::: INPUT MATERIAL :::

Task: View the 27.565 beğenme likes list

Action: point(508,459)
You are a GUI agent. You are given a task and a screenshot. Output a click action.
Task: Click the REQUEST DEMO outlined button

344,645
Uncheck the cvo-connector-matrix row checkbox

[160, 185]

:::

Would you return the whole listing exactly as written?

Task: View the 27.565 beğenme likes list

Action: point(508,459)
You are a GUI agent. You are given a task and a screenshot. Output a click action.
Task: Click the REQUEST DEMO outlined button

344,645
Uncheck the cvo-connector-matrix row checkbox

[160, 185]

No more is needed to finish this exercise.